Over the past decades, the concept of data warehousing has been spread out to everywhere in the business world. Organizations have been practicing hard on achieving successful data warehouse architectures. Lessons have been learnt from those who have succeeded, as well as those who have not. Several key developments in the data warehousing industry denote the past and present of this discipline. Specifically, starting with very few industry vendors in the 80s such as Teradata, many IT companies like Microsoft, IBM and Oracles are extending their database management systems (DBMSs) to have sufficient support on data warehouses. The early years’ data warehousing theory and engineering practices have been well recorded in the publications of Inmon (Inmon, 2005) and Kimball (Kimball & Ross, 2002).

Academic research of data warehousing technologies started in the early 90s. The database research community began with a focus on incorporating data from heterogeneous sources into a single database in order to provide a consistent and unified view of data. These early discussions, such as database snapshots (Adiba & Lindsay, 1980) and materialized views (Gupta & Mumick, 1995), motivated a big variety of subsequent research tracks such as OLAP (online analytical processing) databases (Chaudhuri & Dayal, 1997), data cube (Gray, Bosworth, Layman, & Pirahesh,1996), multidimensional modeling (Agrawal, Gupta, & Sarawagi, 1997), multidimensional indexing and query optimization (Böhm, Berchtold, Kriegel, & Michel, 2000), and data warehousing for complex data types (Pedersen & Jensen, 1999). The research world has been putting recent attentions on improving the scalability of data warehouses on complex data types (Darmont, Boussaid, Ralaivao, & Aouiche, 2005) and how data warehouse can be seamlessly and efficiently integrated into the business intelligence process and applications (Furtado, 2006; Theodoratos, Ligoudistianos & Sellis, 2001).

Data warehouse architecture is a portfolio of perspectives on how different architecture pieces of a data warehouse system are connected and interacting with each other. It reflects how the academic research and industry development influence the data warehousing practices of different enterprises. For example, from a computing infrastructure perspective, data warehouse architecture has gone from past mainframe analytics to client/middleware/server environment, and now to service-oriented computing as well as the cloud computing concepts. With the rapid growth of information volume and more requirements arriving from the business side, many IT organizations of large business enterprises are facing the challenge of building an enterprise-wide data warehouse that integrates and manages various types of information that comes from different corners of the enterprises and provides the solid information for business analysis in a timely manner. Successful data warehouse architecture must be able to ensure the processing efficiency, the information correctness, and propagation of metadata while managing over terabytes of data with a daily growth of over gigabytes.
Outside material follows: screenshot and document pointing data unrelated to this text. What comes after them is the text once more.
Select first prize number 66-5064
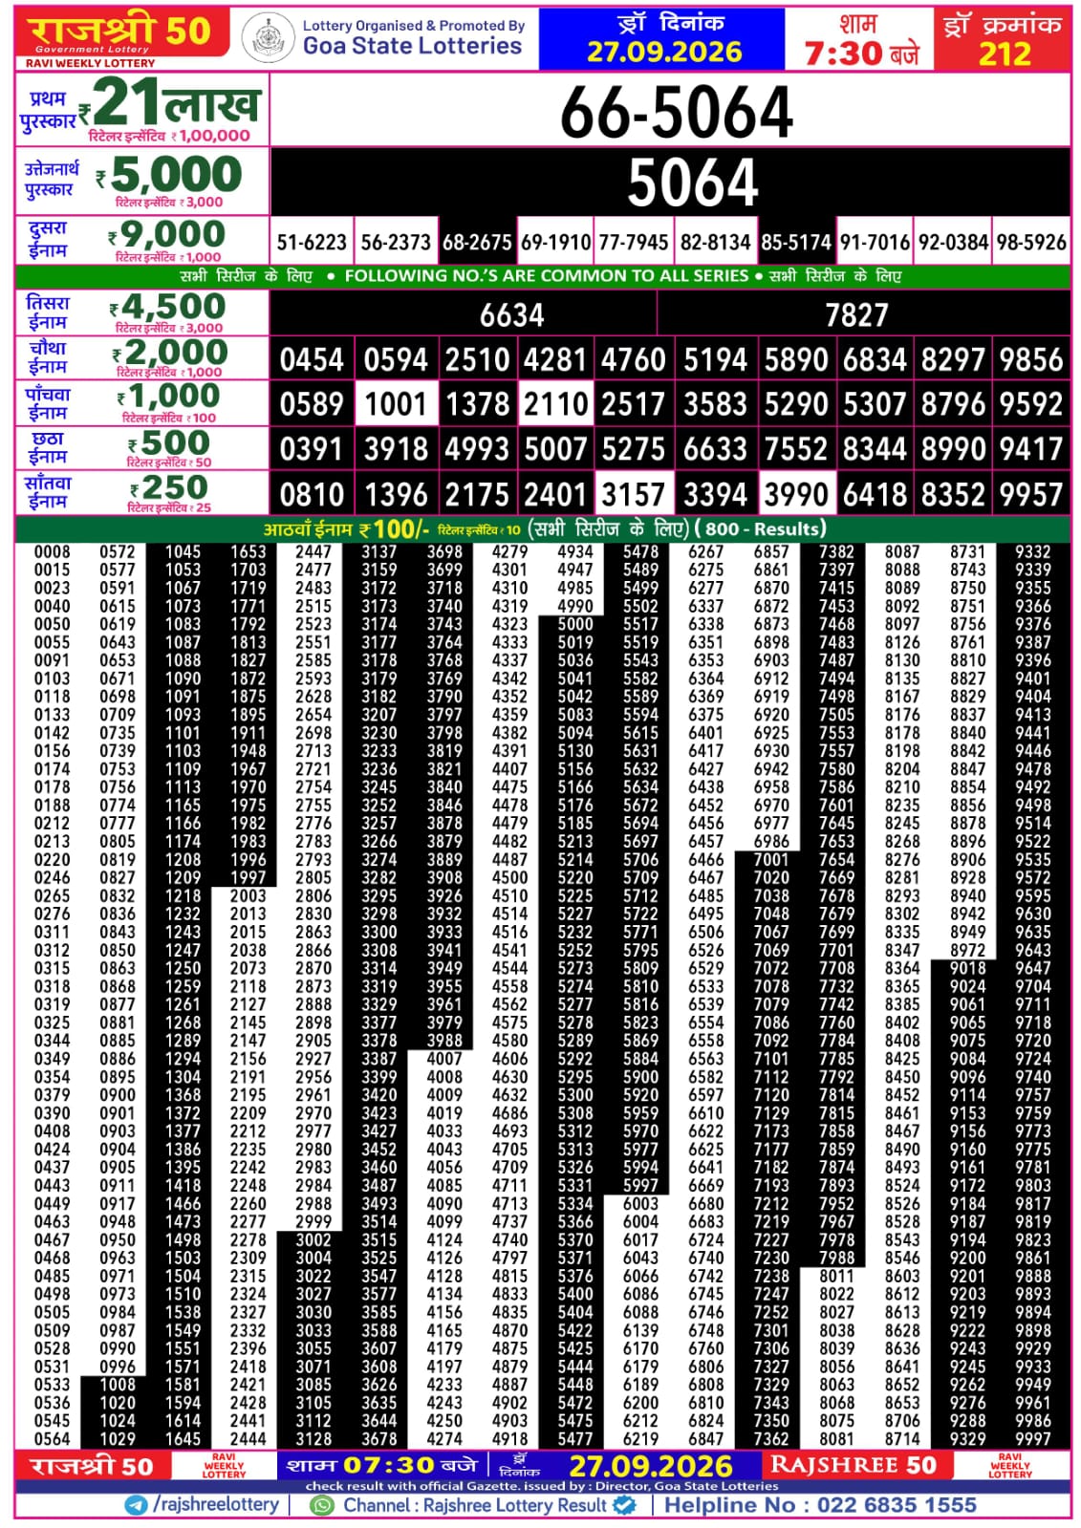Image resolution: width=1081 pixels, height=1528 pixels. point(676,112)
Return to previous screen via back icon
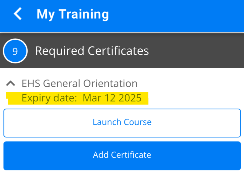Image resolution: width=244 pixels, height=172 pixels. [18, 14]
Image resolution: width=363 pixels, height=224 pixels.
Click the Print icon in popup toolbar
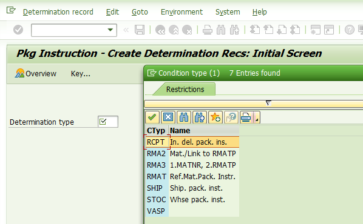(246, 117)
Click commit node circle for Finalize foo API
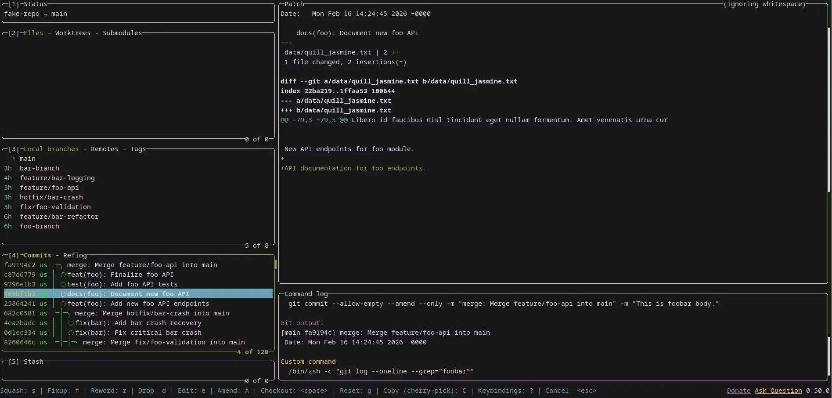 63,275
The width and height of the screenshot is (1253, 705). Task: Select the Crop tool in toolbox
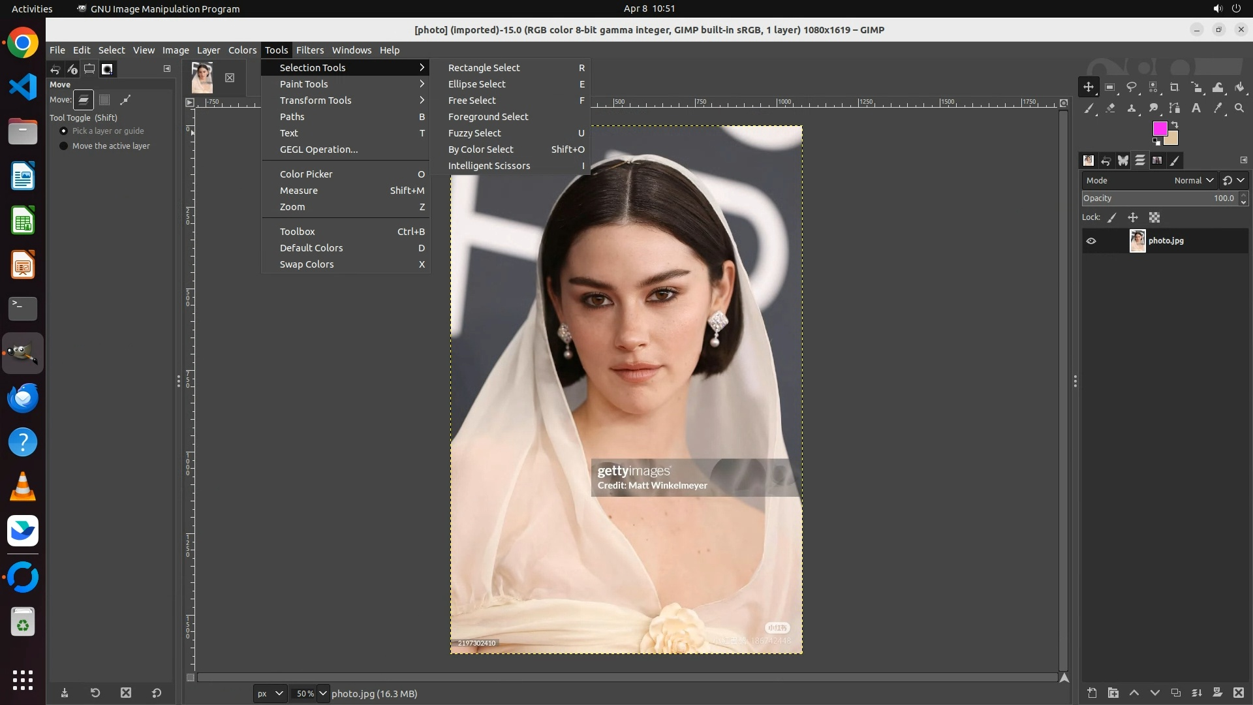click(1175, 87)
As in the past decade, practices of data warehouse architecture have been focused on addressing classical issues such as the data integration needs, the data quality and metadata control, the data modeling requirements and the performance acceptance from both the data management and the analytical sides. Specifically, the data extraction, transformation, and loading (ETL) process has to manage large volumes of data in an efficient manner by allowing easy and fast scaling up/out hardware configurations. Extraction of metadata and reconciliation of data quality requirements must also be fulfilled through the data integration process in order to enable the data lineage across the whole data lifecycle in the warehouse. An enterprise-wide data model provides unified, consolidated view of the data which enables a consistent, logical representation of business data across different functional areas of a whole enterprise. As the data management side of data warehouse is focused on loading the data in an efficient manner while the analytical users are more interested in retrieving data in a fast and agile way, data warehouse architecture has to enable an easy way of finding the balance of both sides.